I once went in search of the relics of a human body—a week after a wreck—which had been cast up the day before on to the beach, though the sharks had stripped off the flesh. I got the direction from a lighthouse. I should find it a mile or two distant over the sand, a dozen rods from the water, by a stick which was stuck up covered with a cloth. Pursuing the direction pointed out, I expected that I should have to look very narrowly at the sand to find so small an object, but so completely smooth and bare was the beach—half a mile wide of sand—and so magnifying the mirage toward the sea that when I was half a mile distant the insignificant stick or sliver which marked the spot looked like a broken mast in the sand. As if there was no other object, this trifling sliver had puffed itself up to the vision to fill the void; and there lay the relics in a certain state, rendered perfectly inoffensive to both bodily and spiritual eye by the surrounding scenery,—a slight inequality in the sweep of the shore. Alone with the sea and the beach, attending to the sea, whose hollow roar seemed addressed to the ears of the departed,—articulate speech to them. It was as conspicuous on that sandy plain as if a generation had labored to pile up a cairn there. Where there were so few objects, the least was obvious as a mausoleum. It reigned over the shore. That dead body possessed the shore as no living one could. It showed a title to the sands which no living ruler could.[69]

My father was commissary at Fort Independence in the last war. He says that the baker whom he engaged returned eighteen ounces of bread for sixteen of flour, and was glad of the job on those terms.

In a pleasant spring morning all men’s sins are forgiven. You may have known your neighbor yesterday for a drunkard and a thief, and merely pitied or despised him, and despaired of the world; but the sun shines bright and warm this first spring morning, and you meet him quietly, serenely at any work, and see how even his exhausted, debauched veins and nerves expand with still joy and bless the new day, feel the spring influence with the innocence[70] [Two thirds of a page missing.]

There is a good echo from that wood to one standing on the side of Fair Haven. It was particularly good to-day. The woodland lungs seemed particularly sound to-day; they echoed your shout with a fuller and rounder voice than it was given in, seeming to mouth it. It was uttered with a sort of sweeping intonation half round a vast circle, ore rotundo, by a broad dell among the tree-tops passing it round to the entrance of all the aisles of the wood. You had to choose the right key or pitch, else the woods would not echo it with any spirit, and so with eloquence. Of what significance is any sound if Nature does not echo it? It does not prevail. It dies away as soon as uttered. I wonder that wild men have not made more of echoes, or that we do not hear that they have made more.
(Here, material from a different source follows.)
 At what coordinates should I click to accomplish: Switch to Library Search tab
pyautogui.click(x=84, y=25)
It would be a pleasant, a soothing and cheerful mission to go about the country in search of them,—articulating, speaking, vocal, oracular, resounding, sonorous, hollow, prophetic places; places wherein to found an oracle, sites for oracles, sacred ears of Nature.

I used to strike with a paddle on the side of my boat on Walden Pond, filling the surrounding woods with circling and dilating sound, awaking the woods, “stirring them up,” as a keeper of a menagerie his lions and tigers, a growl from all. All melody is a sweet echo, as it were coincident with [the] movement of our organs. We wake the echo of the place we are in, its slumbering music.
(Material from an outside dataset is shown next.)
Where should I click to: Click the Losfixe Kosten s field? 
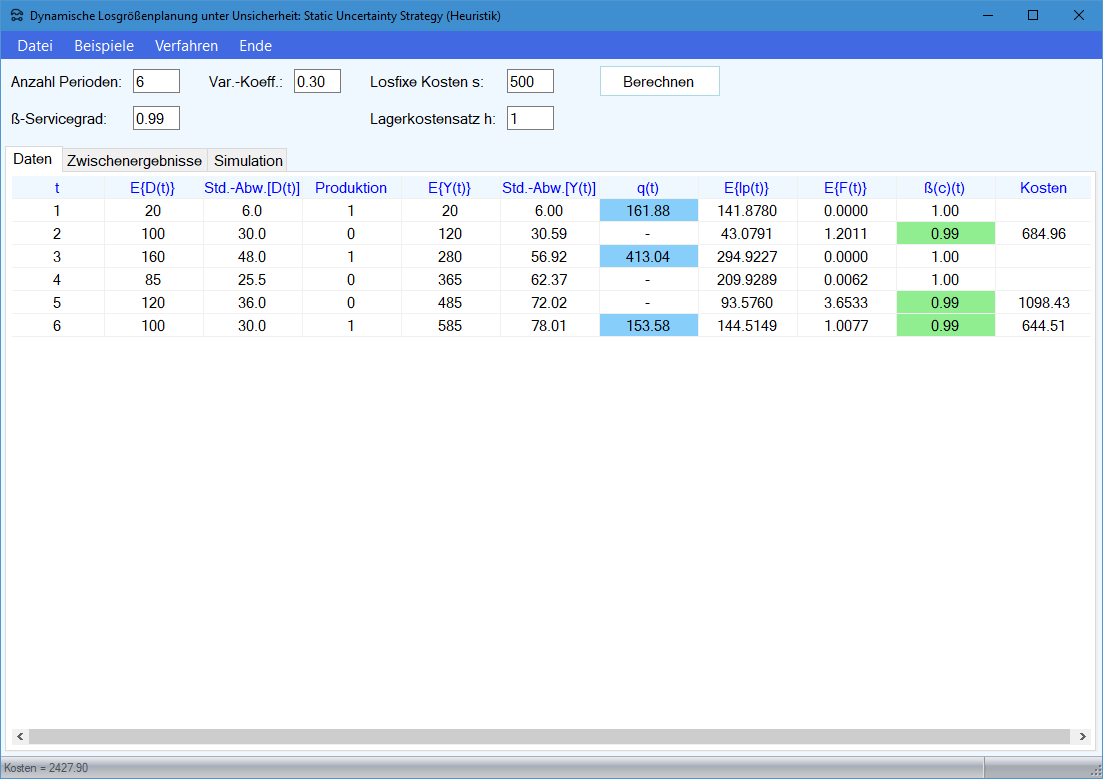pos(530,82)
I should think that savages would have made a god of echo.

I will call that Echo Wood.

Crystal Water for White Pond.

There was a sawmill once on Nut Meadow Brook, near Jennie’s Road. These little brooks have their history. They once turned sawmills. They even used their influence to destroy the primitive [forests] which grew on their banks, and now, for their reward, the sun is let in to dry them up and narrow their channels. Their crime rebounds against themselves. You still find the traces of ancient dams where the simple brooks were taught to use their influence to destroy the primitive forests on their borders, and now for penalty they flow in shrunken channels, with repentant and plaintive tinkling through the wood, being by an evil spirit turned against their neighbor forests.

What does education often do? It makes a straight-cut ditch of a free, meandering brook.